Andre Botha, Senior Dealer at TreasuryONE, updates us on the rand and market sentiment in a critical week of FOMC minutes and a public holiday in South Africa.
Last week, we saw two distinct tales of the rand and risk sentiment in general.
The rand started off the week on the front foot, with the local unit breaking below the R15.20 level as expectations were that US inflation was plateauing and that by any metric, the US Fed’s hiking cycle was set in stone.
That was the case until Thursday last week, until the market found out that the US inflation number printed higher than the previous month at 8.6% YoY. That has sent markets spiraling with the US Fed meeting this week shining like a beacon in the data calendar.
Since then, we have seen the rand breaking above R16.00 against the US dollar and losing over R1.00 in three trading days.
This chart highlights the US Inflation story:
The question then is, what happened to markets after the release of the US CPI number?
Well, for lack of a better term, it has been panic stations, with US equity markets losing ground, emerging markets currencies coming under pressure as the US dollar has gone from 1.07 against the euro to 1.04 and commodity markets taking a beating on the prospect of lower demand due to economic downturns and slower demand.
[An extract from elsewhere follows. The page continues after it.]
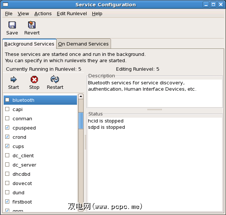Image resolution: width=226 pixels, height=215 pixels.
Task: Select the Background Services tab
Action: (x=29, y=44)

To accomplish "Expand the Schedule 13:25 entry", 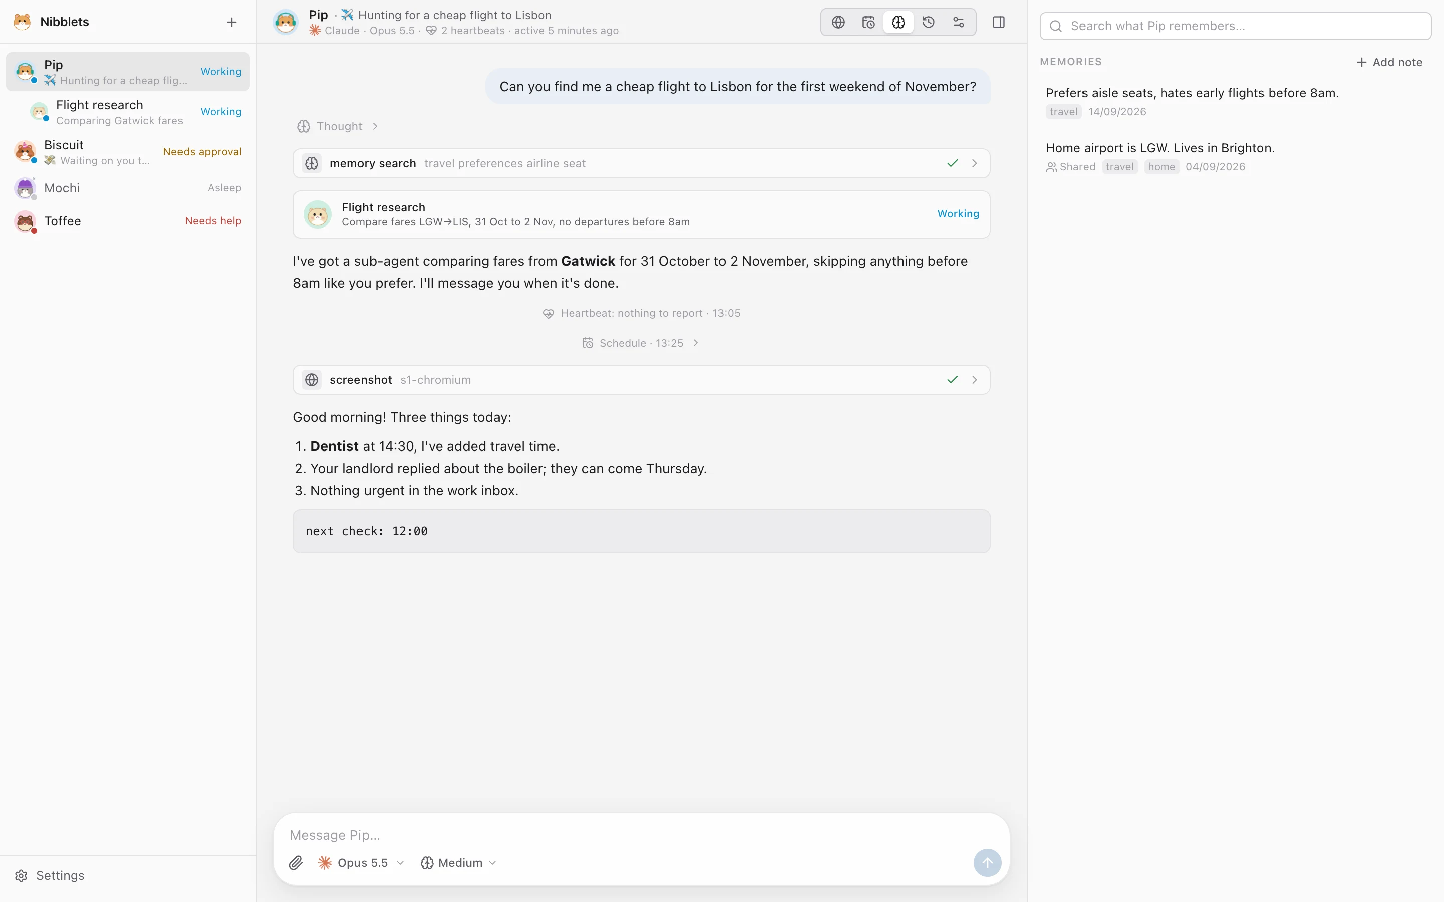I will tap(641, 343).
The reality is that the world economy is most likely heading for a recession, and the fear of stagflation is circling above that fear of recession.
Here’s a chart of the EUR/USD:
The common saying is that the cure for high prices is high prices, and with the current Central Bank policies we can expect the fight against inflation to boil down to curbing demand. The destruction of demand will force prices lower.
One way to curb demand is by hiking interest rates. This leads us to the Fed announcement due today.
The expectations in the market are that the Fed will raise rates by 75 basis points. Still, the real crux of the matter will be the press conference after the announcement, where Fed Governor Jerome Powell will get to explain the Fed’s vision for reducing inflation and their interest rate outlook going forward.
We can expect some volatility in the market in the evening of the announcement.
As for the rand, we expect the local unit to be under pressure as there has been a fundamental sentiment shift against emerging markets in the short term. We would not be surprised if the rand tested the highs of a few weeks ago around the R16.30 level. One problem the rand has is the public holiday on 16 June, which could see the rand moving wildly due to the lack of liquidity.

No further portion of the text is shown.